L’employeur sanctionné pour manquements à la législation du travail doit avoir été informé de son droit de se taire.
En vertu de la jurisprudence constitutionnelle, de l’article 9 de la Déclaration des droits de l’homme et du citoyen résulte le principe selon lequel nul n’est tenu de s’accuser, dont découle le droit de se taire. Depuis une décision du 8 décembre 2023, n° 2023-1074 QPC, le Conseil constitutionnel considère que ces exigences s’appliquent à toute sanction ayant le caractère d’une punition et impliquent que le professionnel faisant l’objet de poursuites disciplinaires ne puisse être entendu sur les manquements qui lui sont reprochés sans avoir été informé du droit qu’il a de se taire. Le Conseil d’Etat en a tiré les conséquences en appliquant ces exigences, notamment, aux procédures disciplinaires dans la fonction publique, tout en jugeant que l’absence d’une telle information n’est susceptible d’entraîner l’annulation de la sanction prononcée que lorsque, eu égard à la teneur des déclarations de l’agent et aux autres éléments fondant la sanction, il ressort des pièces du dossier que la sanction infligée repose de manière déterminante sur des propos tenus alors que l’intéressé n’avait pas été informé de ce droit (CE, section, 19 décembre 2024, M. B., n° 490157, au rec.). Il s’est, sur ce point, inspiré de la jurisprudence de la Cour de cassation (Cass., crim., 6 décembre 2011, n° 11-80.326, au Bull. crim.)
La Cour applique ce raisonnement à une sanction prononcée par l’administration à l’encontre d’un employeur pour manquements à la législation du travail.

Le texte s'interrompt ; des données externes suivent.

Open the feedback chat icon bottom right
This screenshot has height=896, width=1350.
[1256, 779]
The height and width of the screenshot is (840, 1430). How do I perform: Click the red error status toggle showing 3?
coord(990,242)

A la suite du contrôle diligenté par l’inspection du travail au sein d’un restaurant parisien, le directeur régional des entreprises, de la concurrence, de la consommation, du travail et de l’emploi d’Ile-de-France a infligé à la société exploitant l’établissement une amende d’un montant de 276 400 euros, sur le fondement de l’article L. 8115-1 du code du travail, pour avoir méconnu ses obligations à l’égard de ses salariés en matière de durées maximales quotidienne et hebdomadaire de travail ainsi qu’en matière de durée minimale de repos quotidien. La Cour juge que le droit de se taire est applicable à une telle procédure. Puis elle considère que si le gérant de la société n’a pas été informé de ce droit avant d’être entendu par les agents de l’inspection du travail, il résulte de l’instruction que la décision infligeant l’amende ne se fonde pas de manière déterminante sur les observations présentées pour la société, ni sur l’exploitation d’éléments obtenus de la société dans des conditions telles qu’elle aurait été conduite à contribuer à sa propre inculpation, mais sur les constats objectifs réalisés par les agents de l’inspection du travail lors du contrôle dans les locaux du restaurant et lors de l’examen des documents, dont les relevés de travail des personnels, qui leur ont été communiqués par la société. Elle juge que, dans ces conditions, l'absence de notification, au gérant de la société, du droit qu’il avait de se taire n’entache pas d’illégalité la sanction prononcée.
Cette solution peut être rapprochée de deux précédents arrêts de la Cour appliquant la jurisprudence relative au droit de se taire à des amendes infligées en raison de manquements au code de la consommation (CAA Paris, 30 octobre 2025, SARL Futur Eco Habitat, n° 24PA03925) ou au code de la concurrence de la Polynésie française (CAA Paris, 17 octobre 2025, SARL Cap Ingénierie, n° 24PA03378).
On rappellera, en revanche, que les exigences relatives au droit de se taire ne s’appliquent pas en cas de sanction d’un salarié par son employeur. En effet, il s’agit d’une mesure, prise dans le cadre d’une relation de droit privé, qui ne traduit pas l’exercice de prérogatives de puissance publique (Conseil constitutionnel, décision 2025-1160/1161/1162 QPC, 19 septembre 2025).
L’arrêt n’a pas fait l’objet d’un pourvoi et est devenu définitif.